The problem is mainly on the arches and tailgate as per the pics below:



























Each arch has at least the first signs of rust now









And a few minor spots on the tailgate

I'm truly gutted about this as I think the car is great, though if it starts looking too tatty it'll have to go.

As a preventative measure I'm washing the car thoroughly each week to remove the dirt/salt build up, though I know once this rot has set in it won't stop. Any advice on how best to deal with this would be appreciated 

Also, Paints4U don't deliver to Sweden as they can't send cans by mail. Can anyone recommend where to get quality paints and clear coat delivered from that will deliver to Stockholm? (or a local based shop)

Thanks in advance for your help! 

J


----------



## craigeh123 (Dec 26, 2011)

sadly all mercs of that era seem to suffer with this . someone i knew had had theirs repaired by merc for free


----------



## lofty (Jun 19, 2007)

All Mercs in the UK come with a 30 year anti corrosion warranty,I'm not sure what the terms and conditions are when it comes to making a claim though.Check what warranty you get in Sweden.


----------



## MK1Campaign (Mar 27, 2007)

If its got full MB history then they will repair under warranty.


----------



## bmwman (Jun 11, 2008)

Get a layer of wax on to protect for the short term. I'm sure you have done this tough.


----------



## C32AMG (Mar 31, 2012)

Hi guys,

Thanks for all the replies.



lofty said:


> All Mercs in the UK come with a 30 year anti corrosion warranty,I'm not sure what the terms and conditions are when it comes to making a claim though.Check what warranty you get in Sweden.





MK1Campaign said:


> If its got full MB history then they will repair under warranty.


This is a UK spec car and, as such, has been covered under the UK warrantee. It's been serviced by independent specialists for the last 2 years. Successful claims against MB for such rust centre around their Mobilo-Life warranty, which states a 30 year guarantee as long as the services have been carried out by a BM service centre. I read about a successful claim against MB for a similar age car in 2011, though this car had all services carried out by MB. I'm thinking that as its 9 years old and not been serviced by BM the last 2 years I might struggle with such an argument. What are your thoughts?
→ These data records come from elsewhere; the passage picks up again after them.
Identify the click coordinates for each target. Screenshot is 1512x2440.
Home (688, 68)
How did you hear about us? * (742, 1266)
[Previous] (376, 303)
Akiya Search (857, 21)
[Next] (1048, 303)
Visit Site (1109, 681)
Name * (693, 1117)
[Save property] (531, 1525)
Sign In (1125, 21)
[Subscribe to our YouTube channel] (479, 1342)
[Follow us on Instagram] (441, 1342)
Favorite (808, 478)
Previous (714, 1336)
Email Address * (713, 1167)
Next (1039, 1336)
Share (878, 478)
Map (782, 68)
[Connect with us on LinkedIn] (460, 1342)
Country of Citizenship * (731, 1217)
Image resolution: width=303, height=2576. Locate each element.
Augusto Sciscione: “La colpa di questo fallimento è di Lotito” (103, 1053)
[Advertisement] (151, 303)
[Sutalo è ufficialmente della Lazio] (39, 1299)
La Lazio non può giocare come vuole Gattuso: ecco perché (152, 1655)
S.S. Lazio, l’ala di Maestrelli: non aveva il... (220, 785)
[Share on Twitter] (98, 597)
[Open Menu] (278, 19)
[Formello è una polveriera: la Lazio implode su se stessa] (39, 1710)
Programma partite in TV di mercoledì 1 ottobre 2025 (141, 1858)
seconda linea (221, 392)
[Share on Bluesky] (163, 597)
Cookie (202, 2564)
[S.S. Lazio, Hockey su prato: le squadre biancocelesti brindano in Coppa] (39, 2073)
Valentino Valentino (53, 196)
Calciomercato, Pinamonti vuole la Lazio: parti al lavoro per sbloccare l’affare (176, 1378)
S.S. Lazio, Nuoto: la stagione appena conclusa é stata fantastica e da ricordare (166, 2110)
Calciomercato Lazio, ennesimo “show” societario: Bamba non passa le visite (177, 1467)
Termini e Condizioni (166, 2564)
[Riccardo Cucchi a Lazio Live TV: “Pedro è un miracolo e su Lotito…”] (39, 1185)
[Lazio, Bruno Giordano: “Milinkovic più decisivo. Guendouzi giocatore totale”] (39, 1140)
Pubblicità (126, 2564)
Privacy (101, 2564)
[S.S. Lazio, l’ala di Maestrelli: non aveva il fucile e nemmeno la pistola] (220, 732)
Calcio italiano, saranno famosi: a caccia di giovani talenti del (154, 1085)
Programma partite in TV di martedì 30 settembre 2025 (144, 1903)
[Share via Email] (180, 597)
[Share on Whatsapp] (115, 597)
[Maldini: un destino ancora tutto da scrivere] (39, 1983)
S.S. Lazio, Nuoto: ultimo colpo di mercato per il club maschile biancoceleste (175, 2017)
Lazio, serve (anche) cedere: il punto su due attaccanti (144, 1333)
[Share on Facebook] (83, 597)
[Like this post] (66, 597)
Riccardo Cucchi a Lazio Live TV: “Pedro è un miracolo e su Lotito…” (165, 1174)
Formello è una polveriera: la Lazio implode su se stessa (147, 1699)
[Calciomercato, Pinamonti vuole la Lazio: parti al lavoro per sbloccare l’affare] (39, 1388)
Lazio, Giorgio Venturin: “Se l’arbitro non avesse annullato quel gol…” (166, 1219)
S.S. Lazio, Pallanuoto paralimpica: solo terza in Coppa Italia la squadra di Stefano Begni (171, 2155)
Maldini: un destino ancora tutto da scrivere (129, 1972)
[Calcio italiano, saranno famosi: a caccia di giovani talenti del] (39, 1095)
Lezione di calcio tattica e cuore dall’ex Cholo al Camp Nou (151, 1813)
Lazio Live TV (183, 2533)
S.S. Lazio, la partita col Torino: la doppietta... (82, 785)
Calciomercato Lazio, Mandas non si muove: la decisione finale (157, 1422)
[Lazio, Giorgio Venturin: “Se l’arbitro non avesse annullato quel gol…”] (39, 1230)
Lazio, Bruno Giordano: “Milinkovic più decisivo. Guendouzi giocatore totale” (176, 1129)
Also, what do you feel my options for repair are? Another forum advised the following fix:
1. Remove the wheels and arch liners
2. Grind off loose paint and rust
3. Paint as normal
4. Waxoil up to the face of the wing
5. Trim the arch liners to prevent them rubbing holes in the paint on the wings before refitting.

Thanks again,

J


----------



## craigeh123 (Dec 26, 2011)

i knew someone that had a merc of the era - due to it not having full mb history his claim was offered at half price


----------



## C32AMG (Mar 31, 2012)

craigeh123 said:


> i knew someone that had a merc of the era - due to it not having full mb history his claim was offered at half price


Hi Craig. Thanks for your reply. Was your friend's claim recent, and do you know the process he went through to claim? Would be really interested to find out more.

James


----------